Comments

You must log in or register to comment.

goj-145 t1_j80ufu1 wrote

We're going to find out soon with the Getty lawsuit. Until then, gray area.

38

Tlaloc-Es OP t1_j80xdxu wrote

But anyway, is hard to demonstrate which is the dataset of a model right? in the case of Getty you can probably get images that look like Getty image dataset, but for a predictor? and if this case for example where "there wasn't any law" or predecessor case can lose the lawsuit having to pay?

−1

DataGOGO t1_j813dui wrote

It is legal until a court says otherwise.

5

goj-145 t1_j831dqg wrote

The question is can you use copyrighted info to train a model. The answer is we don't know yet.

The current lawsuit that will define precedent on this is for image generation using copyrighted Getty images in a training model. It's proven that Getty images are used because the watermark shows up in the output of the model many times which is the answer to "how can they prove it".

Once that is defined, then we will know if it is legal or not in those jurisdictions. And then we will get to the "do we do it anyways even though it's illegal?"

3

cajmorgans t1_j8416i1 wrote

Even if it will become illegal, the democracy of Machine Learning depends on it being legal. If Getty wins this, it would mean that a few pretty large companies would be the only ones that can build large models because they “own” most of the data. Facebook for example does a lot of stuff to prevent people scrape public data from their apps.

3

Ulfgardleo t1_j84fdfl wrote

if it is illegal now it would be super illegal then, because removing watermarks on its own typically violates the license of the material.

​

The question is 100% the same as "can i include GPLv3 code in my commercial closed source repository if i remove the license headers and ensure that the code ris never published?"

0

Ulfgardleo t1_j84fokp wrote

legally the data is not public and the fact that facebook is actively trying to prevent scraping is making it very difficult to argue otherwise.

Legally, the data cnanot be public. The users give facebook a non-exclusive license with limited rights to store and process the data. From this does not follow the right that anyone who sees the shared images (for example) has a right to process them as well. If that wasthe case, the terms (https://www.facebook.com/terms.php 3.1) would have to state under which license the works are redistributed by facebook.

2

sweatierorc t1_j854tn3 wrote

On the training part, it is probably legal, though you need to be careful about something like GDPR. E.g. for facial recognition, there are extra rules.
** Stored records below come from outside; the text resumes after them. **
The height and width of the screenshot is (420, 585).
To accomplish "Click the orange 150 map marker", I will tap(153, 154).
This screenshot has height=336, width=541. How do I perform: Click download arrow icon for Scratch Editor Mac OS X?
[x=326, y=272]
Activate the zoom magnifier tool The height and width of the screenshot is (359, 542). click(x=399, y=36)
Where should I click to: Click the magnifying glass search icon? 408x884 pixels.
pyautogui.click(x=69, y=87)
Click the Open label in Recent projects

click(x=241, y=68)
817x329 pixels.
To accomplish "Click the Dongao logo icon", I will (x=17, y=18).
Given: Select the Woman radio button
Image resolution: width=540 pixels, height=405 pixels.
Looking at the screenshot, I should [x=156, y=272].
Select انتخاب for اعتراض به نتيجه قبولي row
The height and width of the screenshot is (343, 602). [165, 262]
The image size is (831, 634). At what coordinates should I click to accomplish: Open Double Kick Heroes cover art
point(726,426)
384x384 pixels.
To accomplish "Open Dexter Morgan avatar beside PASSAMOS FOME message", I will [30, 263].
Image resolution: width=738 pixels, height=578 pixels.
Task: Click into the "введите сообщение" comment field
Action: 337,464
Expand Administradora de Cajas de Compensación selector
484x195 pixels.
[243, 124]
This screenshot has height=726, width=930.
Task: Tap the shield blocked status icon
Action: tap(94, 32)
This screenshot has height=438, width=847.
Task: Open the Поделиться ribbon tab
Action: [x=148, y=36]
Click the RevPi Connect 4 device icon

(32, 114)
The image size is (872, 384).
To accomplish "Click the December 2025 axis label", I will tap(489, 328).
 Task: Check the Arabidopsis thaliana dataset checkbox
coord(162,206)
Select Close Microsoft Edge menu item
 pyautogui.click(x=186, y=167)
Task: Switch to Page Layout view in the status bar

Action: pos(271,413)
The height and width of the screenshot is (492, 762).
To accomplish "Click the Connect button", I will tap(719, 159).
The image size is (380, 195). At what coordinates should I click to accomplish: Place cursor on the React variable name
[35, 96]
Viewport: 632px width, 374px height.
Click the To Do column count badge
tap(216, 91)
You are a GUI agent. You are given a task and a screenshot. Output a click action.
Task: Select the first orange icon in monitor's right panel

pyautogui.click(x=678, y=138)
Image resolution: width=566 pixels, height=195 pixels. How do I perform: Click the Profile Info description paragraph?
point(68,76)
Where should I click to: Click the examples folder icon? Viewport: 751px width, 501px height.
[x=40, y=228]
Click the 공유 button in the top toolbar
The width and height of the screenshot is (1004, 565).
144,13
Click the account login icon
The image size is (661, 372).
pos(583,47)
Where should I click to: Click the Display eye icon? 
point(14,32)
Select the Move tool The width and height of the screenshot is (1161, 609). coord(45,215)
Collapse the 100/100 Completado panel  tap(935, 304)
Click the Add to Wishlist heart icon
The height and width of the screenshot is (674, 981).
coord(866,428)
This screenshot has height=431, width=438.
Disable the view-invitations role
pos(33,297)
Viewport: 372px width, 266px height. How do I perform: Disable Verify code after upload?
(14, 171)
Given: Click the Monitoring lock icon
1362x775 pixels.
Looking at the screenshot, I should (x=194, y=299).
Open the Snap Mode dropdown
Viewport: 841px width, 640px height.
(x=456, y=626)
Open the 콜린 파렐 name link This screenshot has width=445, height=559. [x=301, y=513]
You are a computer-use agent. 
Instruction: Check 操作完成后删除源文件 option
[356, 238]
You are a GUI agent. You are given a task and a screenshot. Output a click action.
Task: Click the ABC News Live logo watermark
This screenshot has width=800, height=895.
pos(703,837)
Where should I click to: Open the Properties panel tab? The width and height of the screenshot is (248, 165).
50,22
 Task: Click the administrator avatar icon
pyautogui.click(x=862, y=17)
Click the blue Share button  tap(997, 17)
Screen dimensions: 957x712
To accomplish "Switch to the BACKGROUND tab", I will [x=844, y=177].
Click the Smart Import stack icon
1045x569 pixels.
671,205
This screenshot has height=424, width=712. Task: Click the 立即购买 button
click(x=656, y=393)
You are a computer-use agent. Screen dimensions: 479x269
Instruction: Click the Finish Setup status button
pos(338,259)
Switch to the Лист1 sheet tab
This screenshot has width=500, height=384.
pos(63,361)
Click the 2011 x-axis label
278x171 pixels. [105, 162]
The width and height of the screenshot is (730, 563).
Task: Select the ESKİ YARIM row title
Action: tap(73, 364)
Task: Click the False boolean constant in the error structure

The "sharing model and/or its prediction" is the gray area.

Edit:t ypo

1

a_user_to_ask t1_j88f7f6 wrote

The owner of the image are who have to decide the uses of their images. "All rights reserved" means that: the owner have rights for any use of images now and whatever someone invent in the future.

In an ideal world, each image of a dataset used in machine learning have to be identified with author and license. But I understand that is difficult to achieve because images are copied in the www and it is difficult locate the original source.

So, I have no doubt about the illegality of use images from web scrapping. Other thing is how easy is win/loss a lawsuit and to prove you used that data or not.

1